Guidance – perils and pitfalls
Christians, as J.I. Packer reminds us, believe in divine guidance. We believe that God has a plan for us, and we believe that God is able to communicate that plan to us.
We fall into error, however, when we think of guidance as inward prompting of the Holy Spirit apart from God’s written Word.
It is a mistake to narrow the focus of guidance exclusively to vocational guidance (Whom should I marry? Which church should I join? Where should I live? What job shall I apply for? Should we have another child?). God guides us into certain habits and attitudes of mind as much as (or more than) he guides us into specific decisions.
Even when we do turn to Scripture for help and support we often use in an extremely unscriptural way. We cannot resolve our vocational questions by direct appeal to the Bible. There is no biblical text that tells the answers to the kinds of vocational questions just mentioned. What Scripture does, however, is set out the parameters within which those decisions must be made (Will it bring glory to God? Does it violate an explicit command of God? Is it consistent with biblical responsibilities of manhood, womandhood, and so on?)
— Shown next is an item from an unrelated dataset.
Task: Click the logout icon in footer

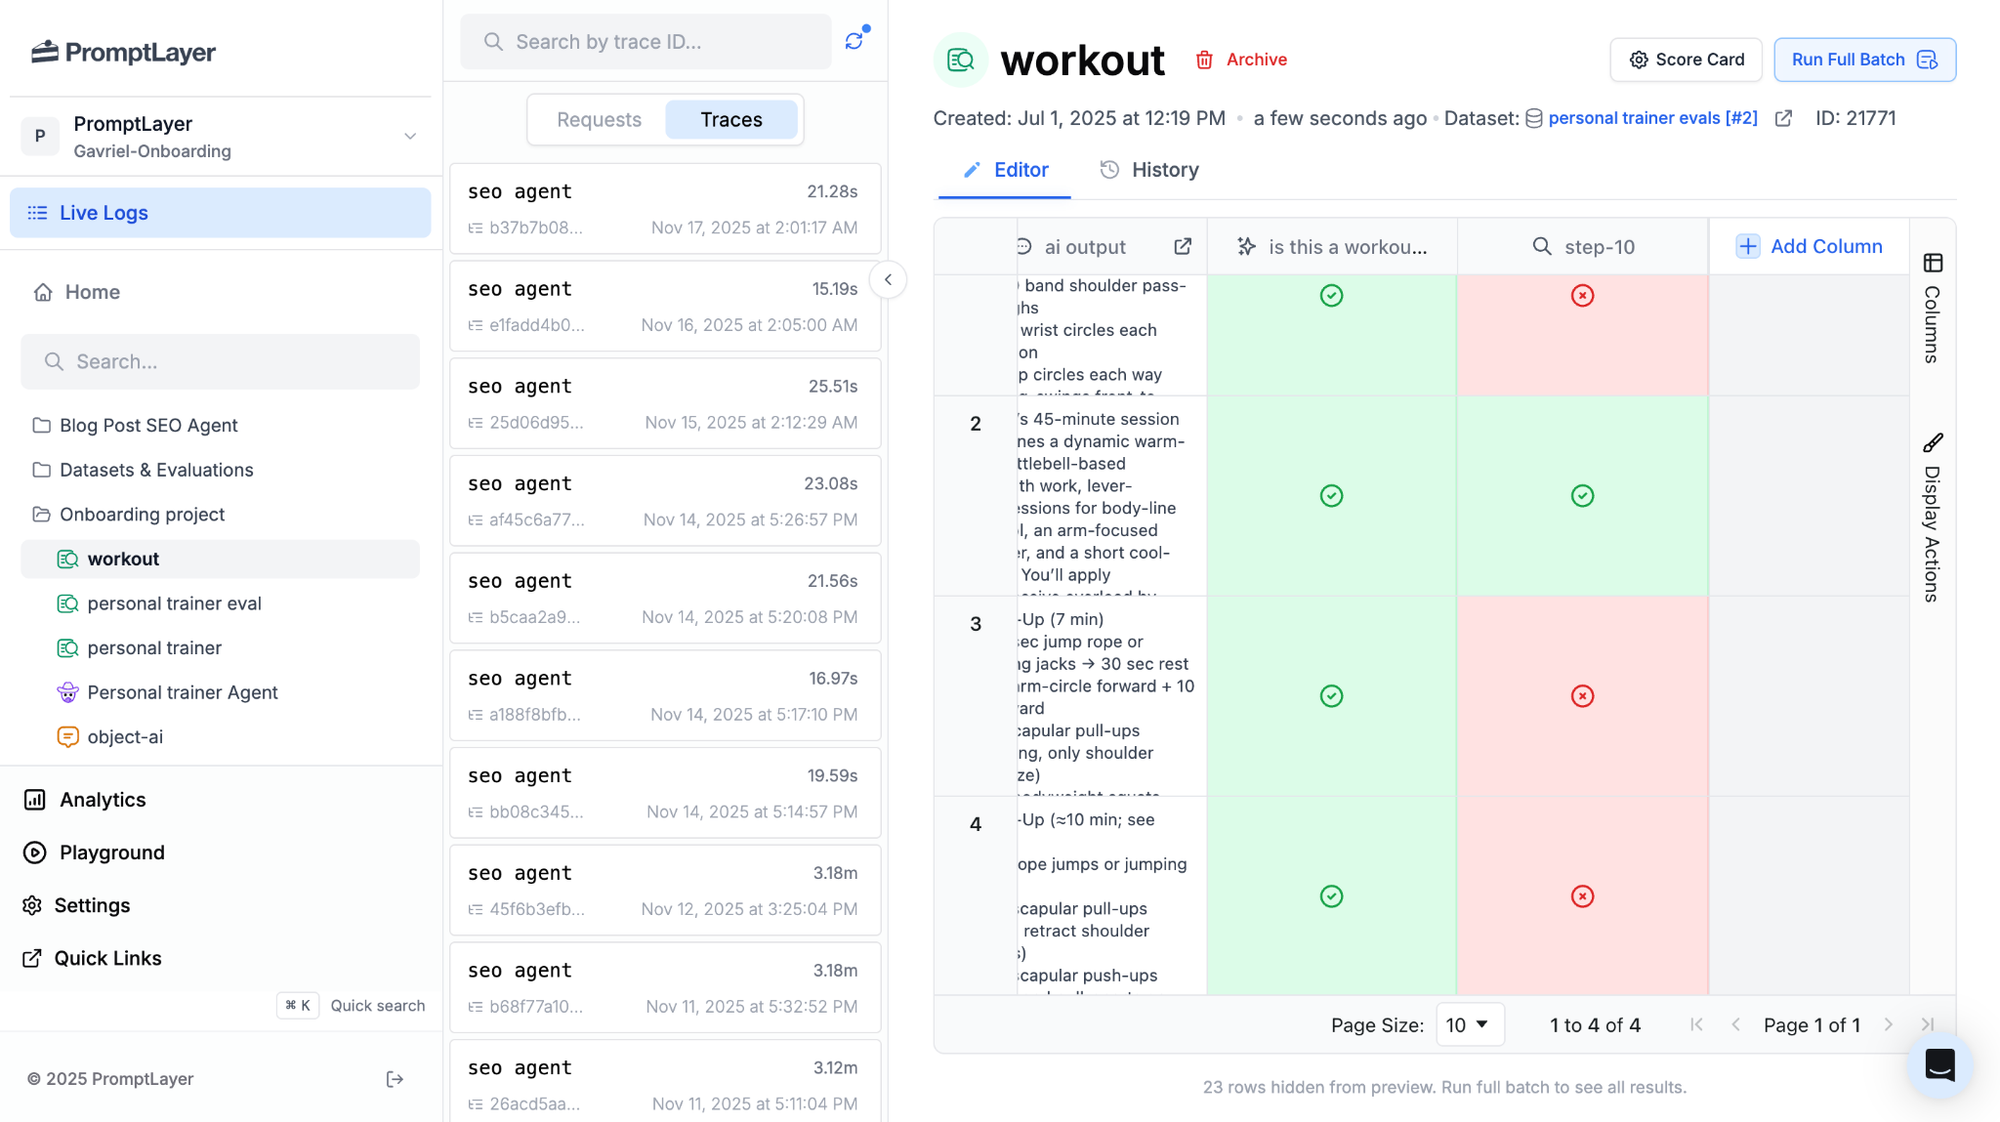Action: coord(394,1079)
Only within the limits of this guidance does God prompt us inwardly in matters of ‘vocational’ decision. So never expect to be guided to marry an unbeliever, or elope with a married person, as long as 1 Corinthians 7:39 and the seventh command stand!
Here, then, are six common pitfalls concerning divine guidance:-
First, unwillingness to think. It is false piety, super-supernaturalism of an unhealthy and pernicious sort, that demands inward impressions that have no rational base, and declines to heed the constant biblical summons to “consider.” God made us thinking beings, and he guides our minds as in his presence we think things out-not otherwise. “O that they were wise . . . that they would consider” (Deut 32:29 KJV).
Second, unwillingness to think ahead and weigh the long-term consequences of alternative courses of action. “Think ahead” is part of the divine rule of life no less than of the human rule of the road. Often we can see what is wise and right (and what is foolish and wrong) only as we dwell on its long-term issues. “O that they were wise . . . that they would consider their latter end!” (Deut 32:29 KJV).
Third, unwillingness to take advice. Scripture is emphatic on the need for this. “The way of a fool seems right to him, but a wise man listens to advice” (Prov 12:15). It is a sign of conceit and immaturity to dispense with taking advice in major decisions. There are always people who know the Bible, human nature and our own gifts and limitations better than we do, and even if we cannot finally accept their advice, nothing but good will come to us from carefully weighing what they say.
Fourth, unwillingness to suspect oneself. We dislike being realistic with ourselves, and we do not know ourselves at all well; we can recognize rationalizations in others and quite overlook them in ourselves. “Feelings” with an ego-boosting, or escapist, or self-indulging, or self-aggrandizing base must be detected and discredited, not mistaken for guidance. This is particularly true of sexual or sexually conditioned feelings. As a biologist-theologian has written:
The joy and general sense of well-being that often (but not always) goes with being “in love” can easily silence conscience and inhibit critical thinking. How often people say that they “feel led” to get married (and probably they will say “the Lord has so clearly guided”), when all they are really describing is a particularly novel state of endocrine balance which makes them feel extremely sanguine and happy. (O. R. Barclay, Guidance, pp. 29-30)
We need to ask ourselves why we “feel” a particular course to be right, and to make ourselves give reasons-and we shall be wise to lay the case before someone else whose judgment we trust, to give a verdict on our reasons. We need also to keep praying, “Search me, O God, and know my heart: try me, and know my thoughts: And see if there be any wicked way in me, and lead me in the way everlasting” (Ps 139:23-24 KJV). We can never distrust ourselves too much.
Fifth, unwillingness to discount personal magnetism. Those who have not been made deeply aware of pride and self-deception in themselves cannot always detect these things in others, and this has from time to time made it possible for well-meaning but deluded people with a flair for self-dramatization to gain an alarming domination over the minds and consciences of others, who fall under their spell and decline to judge them by ordinary standards. And even when a gifted and magnetic person is aware of the danger and tries to avoid it, he is not always able to stop Christian people from treating him as an angel, or a prophet, construing his words as guidance for themselves and blindly following his lead. But this is not the way to be led by God. Outstanding people are not, indeed, necessarily wrong, but they are not necessarily right, either! They, and their views, must be respected, but may not be idolized. “Test everything. Hold on to the good” (1 Thess 5:21).
Sixth, unwillingness to wait. “Wait on the Lord” is a constant refrain in the Psalms, and it is a necessary word, for God often keeps us waiting. He is not in such a hurry as we are, and it is not his way to give more light on the future than we need for action in the present, or to guide us more than one step at a time. When in doubt, do nothing, but continue to wait on God. When action is needed, light will come.